アクセサリーブランド「The Stubborn King」
王恒さん 周哲浩さん

大阪発のアクセサリーブランド「The Stubborn King(ザ・スタボーン・キング)」が、静かに存在感を高めている。その歩みは単なる新規参入ではない。10年以上にわたる試行錯誤と蓄積を経て、日本で花開いた「再出発」の物語である。
ブランドの原点は2013年、中国・武漢で誕生したハンドメイド工房「カジシャ(咔叽舍)」にさかのぼる。アクセサリー制作を軸に技術とデザインを磨き続けてきた。その経験を礎に、創業者の王恒氏と周哲浩氏は2024年に日本進出を決断。翌2025年6月、大阪市で法人登記を行い、国際ブランドとして新たな一歩を踏み出した。中国での長年の蓄積と、日本という厳格な市場での挑戦が交差する実業型スタートアップの一例である。
軍人から起業家へ
創業者の王恒氏は山東省出身、武漢育ち。武漢大学大学院修了後、公安消防部隊に入り18年間勤務した異色の経歴を持つ。火災や水害の現場で培った規律と実行力は、退役後の起業にも色濃く反映されている。2019年の退役後、趣味として続けてきた手工芸への情熱を軸に、新たな道を選んだ。
共通の情熱が結んだ協業
転機となったのは、デザイナーの周哲浩氏との出会いだ。バイクやクラフトへの共通の関心を通じて意気投合し、中国の手工業界の現状に対する問題意識を共有。オリジナルブランドで職人精神を体現したいという構想を具体化させた。
2013年に武漢で工房を設立し、長年にわたりアクセサリー制作の技術と経験を蓄積。来日後、大阪で法人化し、「The Stubborn King」として再出発した。王氏が事業運営や市場開拓を担い、周氏がデザインと技術を担う。明確な役割分担のもと、二人三脚でブランドを築いている。
日中ハンドメイド業界の差
海外進出の背景には、中国市場の構造的課題があった。中国では経済成長に伴い効率や回転率が重視され、手工芸はコストや時間の面で不利になりがちだ。

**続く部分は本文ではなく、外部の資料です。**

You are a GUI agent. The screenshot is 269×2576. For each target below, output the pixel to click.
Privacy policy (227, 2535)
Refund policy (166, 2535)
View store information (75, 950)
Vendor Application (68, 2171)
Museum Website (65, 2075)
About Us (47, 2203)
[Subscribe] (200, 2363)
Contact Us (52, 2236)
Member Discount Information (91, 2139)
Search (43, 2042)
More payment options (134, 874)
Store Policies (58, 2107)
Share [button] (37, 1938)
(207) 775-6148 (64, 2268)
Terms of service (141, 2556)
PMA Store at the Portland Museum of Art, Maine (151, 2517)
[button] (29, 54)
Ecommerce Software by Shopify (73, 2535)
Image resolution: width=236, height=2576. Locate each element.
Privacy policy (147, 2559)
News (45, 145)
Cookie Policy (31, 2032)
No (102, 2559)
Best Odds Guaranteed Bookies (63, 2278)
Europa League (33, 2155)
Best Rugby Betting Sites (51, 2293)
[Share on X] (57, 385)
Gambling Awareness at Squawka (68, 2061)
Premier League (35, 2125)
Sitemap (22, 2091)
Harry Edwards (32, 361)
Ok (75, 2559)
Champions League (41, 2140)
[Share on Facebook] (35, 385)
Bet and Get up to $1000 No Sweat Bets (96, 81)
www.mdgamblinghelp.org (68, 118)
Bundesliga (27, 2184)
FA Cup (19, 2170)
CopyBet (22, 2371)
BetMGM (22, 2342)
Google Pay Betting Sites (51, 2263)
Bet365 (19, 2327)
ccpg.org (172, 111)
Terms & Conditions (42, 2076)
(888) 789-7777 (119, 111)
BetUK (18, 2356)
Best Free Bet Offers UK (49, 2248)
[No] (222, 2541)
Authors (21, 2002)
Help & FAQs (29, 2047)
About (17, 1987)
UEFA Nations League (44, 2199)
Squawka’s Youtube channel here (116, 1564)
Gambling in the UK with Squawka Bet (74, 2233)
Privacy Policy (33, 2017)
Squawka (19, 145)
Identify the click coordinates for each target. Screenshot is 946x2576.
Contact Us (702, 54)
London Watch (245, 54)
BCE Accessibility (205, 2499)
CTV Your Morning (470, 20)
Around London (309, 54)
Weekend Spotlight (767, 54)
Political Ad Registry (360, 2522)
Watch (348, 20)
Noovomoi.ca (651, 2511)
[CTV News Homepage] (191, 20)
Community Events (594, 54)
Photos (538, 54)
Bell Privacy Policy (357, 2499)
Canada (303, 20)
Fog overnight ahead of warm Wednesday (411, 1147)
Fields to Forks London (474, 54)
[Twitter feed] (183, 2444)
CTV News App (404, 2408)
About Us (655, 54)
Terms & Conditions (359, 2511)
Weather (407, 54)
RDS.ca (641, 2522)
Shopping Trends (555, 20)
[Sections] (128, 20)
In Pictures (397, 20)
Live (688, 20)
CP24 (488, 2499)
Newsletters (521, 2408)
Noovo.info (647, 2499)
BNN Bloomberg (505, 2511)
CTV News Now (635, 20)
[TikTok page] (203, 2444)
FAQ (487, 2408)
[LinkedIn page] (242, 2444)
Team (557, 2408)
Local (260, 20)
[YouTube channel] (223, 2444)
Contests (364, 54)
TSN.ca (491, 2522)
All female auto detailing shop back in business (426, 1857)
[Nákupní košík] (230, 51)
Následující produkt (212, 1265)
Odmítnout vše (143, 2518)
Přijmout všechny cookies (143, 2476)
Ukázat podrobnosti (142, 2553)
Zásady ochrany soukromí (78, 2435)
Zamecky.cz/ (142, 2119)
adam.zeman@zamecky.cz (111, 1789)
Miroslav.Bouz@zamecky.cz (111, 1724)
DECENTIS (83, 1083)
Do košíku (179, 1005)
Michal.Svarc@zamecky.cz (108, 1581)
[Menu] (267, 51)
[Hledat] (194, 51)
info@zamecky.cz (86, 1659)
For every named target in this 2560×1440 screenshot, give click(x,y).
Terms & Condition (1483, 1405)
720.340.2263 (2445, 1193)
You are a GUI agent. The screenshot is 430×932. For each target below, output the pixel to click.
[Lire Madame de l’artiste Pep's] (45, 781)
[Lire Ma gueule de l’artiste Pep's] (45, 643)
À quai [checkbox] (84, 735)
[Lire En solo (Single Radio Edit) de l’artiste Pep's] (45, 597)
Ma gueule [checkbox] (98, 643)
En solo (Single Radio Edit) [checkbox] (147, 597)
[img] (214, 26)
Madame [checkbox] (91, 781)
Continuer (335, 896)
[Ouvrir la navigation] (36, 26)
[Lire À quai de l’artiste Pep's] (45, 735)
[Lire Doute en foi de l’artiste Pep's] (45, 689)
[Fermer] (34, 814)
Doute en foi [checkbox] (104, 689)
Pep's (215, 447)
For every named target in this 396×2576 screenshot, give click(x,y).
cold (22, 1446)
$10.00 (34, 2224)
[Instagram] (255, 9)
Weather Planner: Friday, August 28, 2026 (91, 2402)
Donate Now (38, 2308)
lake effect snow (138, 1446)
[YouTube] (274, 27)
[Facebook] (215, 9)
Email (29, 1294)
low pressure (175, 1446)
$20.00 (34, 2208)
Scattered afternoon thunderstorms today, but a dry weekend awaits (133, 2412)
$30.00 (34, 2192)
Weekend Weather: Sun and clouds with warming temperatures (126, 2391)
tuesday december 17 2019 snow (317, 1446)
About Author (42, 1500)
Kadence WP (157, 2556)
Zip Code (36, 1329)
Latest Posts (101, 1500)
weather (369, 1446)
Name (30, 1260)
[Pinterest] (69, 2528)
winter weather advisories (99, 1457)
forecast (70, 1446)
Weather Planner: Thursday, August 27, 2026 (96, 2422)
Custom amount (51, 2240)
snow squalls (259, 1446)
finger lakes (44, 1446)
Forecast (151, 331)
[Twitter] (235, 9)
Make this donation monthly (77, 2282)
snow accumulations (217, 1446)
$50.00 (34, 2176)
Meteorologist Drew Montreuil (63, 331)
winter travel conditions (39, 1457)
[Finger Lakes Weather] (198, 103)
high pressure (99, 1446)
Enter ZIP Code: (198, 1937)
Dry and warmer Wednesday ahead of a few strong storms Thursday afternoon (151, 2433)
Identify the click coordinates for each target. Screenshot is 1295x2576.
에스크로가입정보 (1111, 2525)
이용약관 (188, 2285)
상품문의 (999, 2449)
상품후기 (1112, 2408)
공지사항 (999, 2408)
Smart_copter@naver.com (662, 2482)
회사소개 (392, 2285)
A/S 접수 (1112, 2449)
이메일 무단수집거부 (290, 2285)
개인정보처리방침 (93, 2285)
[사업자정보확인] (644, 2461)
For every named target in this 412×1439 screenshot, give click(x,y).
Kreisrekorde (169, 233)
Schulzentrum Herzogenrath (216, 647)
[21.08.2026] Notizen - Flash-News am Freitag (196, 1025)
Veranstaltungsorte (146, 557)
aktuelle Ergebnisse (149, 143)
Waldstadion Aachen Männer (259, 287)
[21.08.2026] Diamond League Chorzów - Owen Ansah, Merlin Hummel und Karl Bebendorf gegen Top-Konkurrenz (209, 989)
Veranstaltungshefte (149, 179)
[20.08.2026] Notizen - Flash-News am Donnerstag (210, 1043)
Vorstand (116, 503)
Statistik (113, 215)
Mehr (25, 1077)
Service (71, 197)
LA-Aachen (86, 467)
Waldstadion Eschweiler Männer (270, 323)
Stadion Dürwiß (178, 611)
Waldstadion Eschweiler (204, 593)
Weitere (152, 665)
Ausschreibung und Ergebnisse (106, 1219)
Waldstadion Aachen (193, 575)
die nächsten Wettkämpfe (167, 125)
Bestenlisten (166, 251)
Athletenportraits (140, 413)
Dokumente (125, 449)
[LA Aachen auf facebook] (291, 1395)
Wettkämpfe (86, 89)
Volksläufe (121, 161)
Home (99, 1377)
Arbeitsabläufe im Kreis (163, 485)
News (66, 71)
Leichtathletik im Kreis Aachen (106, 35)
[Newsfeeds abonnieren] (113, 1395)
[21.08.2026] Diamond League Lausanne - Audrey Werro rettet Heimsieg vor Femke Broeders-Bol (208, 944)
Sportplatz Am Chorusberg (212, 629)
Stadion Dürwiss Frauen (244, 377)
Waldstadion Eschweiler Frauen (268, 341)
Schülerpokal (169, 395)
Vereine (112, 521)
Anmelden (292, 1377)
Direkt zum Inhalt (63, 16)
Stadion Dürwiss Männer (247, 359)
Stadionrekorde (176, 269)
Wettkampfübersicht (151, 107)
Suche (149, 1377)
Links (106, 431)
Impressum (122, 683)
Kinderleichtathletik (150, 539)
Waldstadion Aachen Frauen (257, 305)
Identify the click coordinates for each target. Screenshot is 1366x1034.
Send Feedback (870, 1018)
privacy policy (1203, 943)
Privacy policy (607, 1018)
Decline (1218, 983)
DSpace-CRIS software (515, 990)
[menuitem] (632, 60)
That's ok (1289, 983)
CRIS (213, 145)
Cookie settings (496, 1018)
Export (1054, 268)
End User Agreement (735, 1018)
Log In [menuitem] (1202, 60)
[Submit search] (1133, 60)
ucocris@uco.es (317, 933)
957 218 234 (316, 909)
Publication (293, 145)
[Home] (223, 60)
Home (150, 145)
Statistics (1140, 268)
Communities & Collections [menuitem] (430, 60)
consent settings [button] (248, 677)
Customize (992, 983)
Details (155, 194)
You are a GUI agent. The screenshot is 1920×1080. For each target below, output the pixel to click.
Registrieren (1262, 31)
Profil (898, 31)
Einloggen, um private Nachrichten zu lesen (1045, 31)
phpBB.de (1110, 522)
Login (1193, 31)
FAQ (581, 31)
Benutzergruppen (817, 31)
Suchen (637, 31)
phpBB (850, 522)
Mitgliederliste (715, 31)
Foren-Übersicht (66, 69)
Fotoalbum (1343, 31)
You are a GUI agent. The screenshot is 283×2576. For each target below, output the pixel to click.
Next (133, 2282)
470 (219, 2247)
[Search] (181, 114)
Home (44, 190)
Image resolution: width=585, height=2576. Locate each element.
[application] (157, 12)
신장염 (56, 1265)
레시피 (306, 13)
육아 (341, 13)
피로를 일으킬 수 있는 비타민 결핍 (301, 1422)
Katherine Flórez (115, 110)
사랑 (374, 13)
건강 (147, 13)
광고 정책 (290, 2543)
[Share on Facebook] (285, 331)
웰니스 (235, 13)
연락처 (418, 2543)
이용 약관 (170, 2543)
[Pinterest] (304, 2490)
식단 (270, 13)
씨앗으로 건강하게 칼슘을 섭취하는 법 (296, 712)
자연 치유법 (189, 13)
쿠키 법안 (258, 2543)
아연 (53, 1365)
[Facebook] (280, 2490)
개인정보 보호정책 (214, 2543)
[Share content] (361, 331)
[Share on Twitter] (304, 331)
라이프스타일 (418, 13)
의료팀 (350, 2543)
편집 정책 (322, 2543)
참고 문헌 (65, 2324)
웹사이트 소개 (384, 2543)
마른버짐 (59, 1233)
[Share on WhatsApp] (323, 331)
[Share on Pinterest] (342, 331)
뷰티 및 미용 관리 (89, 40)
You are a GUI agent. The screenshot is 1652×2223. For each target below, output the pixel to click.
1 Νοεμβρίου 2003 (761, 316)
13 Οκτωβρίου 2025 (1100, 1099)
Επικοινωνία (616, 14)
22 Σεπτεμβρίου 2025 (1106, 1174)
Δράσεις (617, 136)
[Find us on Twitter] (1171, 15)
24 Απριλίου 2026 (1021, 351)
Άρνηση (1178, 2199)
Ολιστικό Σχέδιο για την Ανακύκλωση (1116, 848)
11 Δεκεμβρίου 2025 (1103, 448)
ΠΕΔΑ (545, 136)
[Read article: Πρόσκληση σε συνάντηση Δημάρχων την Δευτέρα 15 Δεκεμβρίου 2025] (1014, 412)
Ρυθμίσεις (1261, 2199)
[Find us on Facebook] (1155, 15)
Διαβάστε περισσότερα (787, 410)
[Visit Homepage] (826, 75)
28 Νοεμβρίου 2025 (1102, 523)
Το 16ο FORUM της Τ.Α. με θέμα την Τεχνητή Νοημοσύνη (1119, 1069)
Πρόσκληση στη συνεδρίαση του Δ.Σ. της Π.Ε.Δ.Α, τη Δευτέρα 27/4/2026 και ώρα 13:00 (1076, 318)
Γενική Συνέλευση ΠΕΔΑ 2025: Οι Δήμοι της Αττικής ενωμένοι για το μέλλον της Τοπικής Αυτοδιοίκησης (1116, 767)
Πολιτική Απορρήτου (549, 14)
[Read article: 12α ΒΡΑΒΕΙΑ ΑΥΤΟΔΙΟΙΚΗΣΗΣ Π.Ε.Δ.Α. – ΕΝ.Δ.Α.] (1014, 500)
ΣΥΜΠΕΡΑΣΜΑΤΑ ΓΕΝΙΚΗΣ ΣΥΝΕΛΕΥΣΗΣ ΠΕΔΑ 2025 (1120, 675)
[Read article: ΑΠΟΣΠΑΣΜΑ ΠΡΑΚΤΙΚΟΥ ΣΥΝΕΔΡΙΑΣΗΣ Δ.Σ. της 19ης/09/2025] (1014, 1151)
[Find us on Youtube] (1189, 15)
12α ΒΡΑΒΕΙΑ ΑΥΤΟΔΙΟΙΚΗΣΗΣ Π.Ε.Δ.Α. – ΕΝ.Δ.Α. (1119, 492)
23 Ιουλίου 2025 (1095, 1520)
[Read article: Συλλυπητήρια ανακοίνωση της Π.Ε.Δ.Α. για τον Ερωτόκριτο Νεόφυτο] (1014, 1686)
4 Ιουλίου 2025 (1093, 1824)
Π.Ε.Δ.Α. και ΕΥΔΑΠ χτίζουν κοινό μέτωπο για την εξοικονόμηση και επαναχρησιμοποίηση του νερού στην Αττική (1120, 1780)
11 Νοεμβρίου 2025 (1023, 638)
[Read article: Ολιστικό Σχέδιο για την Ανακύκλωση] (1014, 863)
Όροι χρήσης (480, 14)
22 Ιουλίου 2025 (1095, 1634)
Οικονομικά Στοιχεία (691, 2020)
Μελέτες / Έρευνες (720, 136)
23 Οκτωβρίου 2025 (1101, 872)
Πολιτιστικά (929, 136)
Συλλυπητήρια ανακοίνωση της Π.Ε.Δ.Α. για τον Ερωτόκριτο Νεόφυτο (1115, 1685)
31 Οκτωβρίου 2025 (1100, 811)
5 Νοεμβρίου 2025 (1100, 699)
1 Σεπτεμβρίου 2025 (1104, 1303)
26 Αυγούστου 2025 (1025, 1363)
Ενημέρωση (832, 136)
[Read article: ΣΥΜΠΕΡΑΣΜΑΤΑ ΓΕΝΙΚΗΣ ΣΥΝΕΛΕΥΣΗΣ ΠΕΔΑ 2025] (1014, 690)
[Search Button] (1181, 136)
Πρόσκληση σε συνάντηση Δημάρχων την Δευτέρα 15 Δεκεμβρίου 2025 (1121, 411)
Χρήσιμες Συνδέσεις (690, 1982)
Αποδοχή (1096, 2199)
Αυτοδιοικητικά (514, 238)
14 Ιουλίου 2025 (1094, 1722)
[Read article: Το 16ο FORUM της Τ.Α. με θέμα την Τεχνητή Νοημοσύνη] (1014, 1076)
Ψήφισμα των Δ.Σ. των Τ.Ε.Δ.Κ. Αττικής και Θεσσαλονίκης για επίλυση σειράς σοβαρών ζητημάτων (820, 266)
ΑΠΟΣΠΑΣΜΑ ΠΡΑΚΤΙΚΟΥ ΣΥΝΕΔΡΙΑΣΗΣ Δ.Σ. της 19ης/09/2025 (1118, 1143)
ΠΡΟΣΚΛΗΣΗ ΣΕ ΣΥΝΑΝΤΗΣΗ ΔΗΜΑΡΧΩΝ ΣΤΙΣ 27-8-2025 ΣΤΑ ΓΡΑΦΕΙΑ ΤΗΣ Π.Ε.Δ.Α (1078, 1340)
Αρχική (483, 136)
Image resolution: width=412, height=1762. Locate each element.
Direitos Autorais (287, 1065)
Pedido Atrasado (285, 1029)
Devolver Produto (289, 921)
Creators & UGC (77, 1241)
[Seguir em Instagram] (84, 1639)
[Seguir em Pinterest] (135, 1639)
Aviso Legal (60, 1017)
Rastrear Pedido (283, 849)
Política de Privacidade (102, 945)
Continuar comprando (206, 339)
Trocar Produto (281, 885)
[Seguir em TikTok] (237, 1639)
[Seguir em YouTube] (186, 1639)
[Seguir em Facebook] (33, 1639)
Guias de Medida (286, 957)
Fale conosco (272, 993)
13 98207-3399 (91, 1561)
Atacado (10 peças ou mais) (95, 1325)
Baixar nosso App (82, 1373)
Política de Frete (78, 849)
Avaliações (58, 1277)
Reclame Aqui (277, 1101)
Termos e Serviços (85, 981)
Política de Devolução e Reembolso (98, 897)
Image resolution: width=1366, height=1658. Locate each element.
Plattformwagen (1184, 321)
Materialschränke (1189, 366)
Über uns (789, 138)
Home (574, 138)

加えて、知的財産保護の不十分さや模倣品の流通も、オリジナル志向の作り手にとって大きな障壁となっている。
一方、日本は品質基準が厳しく、知的財産保護も整備されている。さらに「職人文化」への社会的評価が高く、手工芸が持続可能な産業として成立しやすい環境にある。王氏らはこの違いに着目し、日本を「技術と価値が正当に評価される場」と位置づけた。
言葉と文化の壁を越えて
もっとも、日本での起業は容易ではなかった。言語の壁に加え、商習慣や品質基準の違いが立ちはだかる。創業初期、二人は大阪市内の工房やメーカーを一軒一軒訪ね、自らの製品を売り込んだ。
精緻な仕上がりは評価を得たものの、意思疎通の難しさが商談の障害となる場面も多かった。それでも王氏は独学で日本語を学び、市場や展示会に足を運び続けた。「近道はない」と語る姿勢は、軍務で培った忍耐の表れでもある。
体験型モデルで差別化
同ブランドの特徴は「カスタマイズ体験」にある。従来の完成品販売にとどまらず、顧客自身が制作に参加できる仕組みを導入。アクセサリーやデニム、レザー製品などを自由に組み合わせ、自分だけの一品を作ることができる。
均質化が進むファッション市場において、「個」を重視するこの手法は日本の消費者にも新鮮に映る。今後は日本各地への店舗展開も視野に入れている。
実業で示す信頼
近年、日本では外国人の投資・経営活動に対する視線が厳しさを増している。その中で王氏は、投機ではなく実業に根ざした姿勢を貫く。品質と誠実さで信頼を築くという王道のアプローチこそが、異国での持続的成長につながるとみる。
中国で培った創造力と、日本で磨かれる品質意識。その融合は、単なるブランドの成功にとどまらず、日中のものづくりの新たな可能性を示している。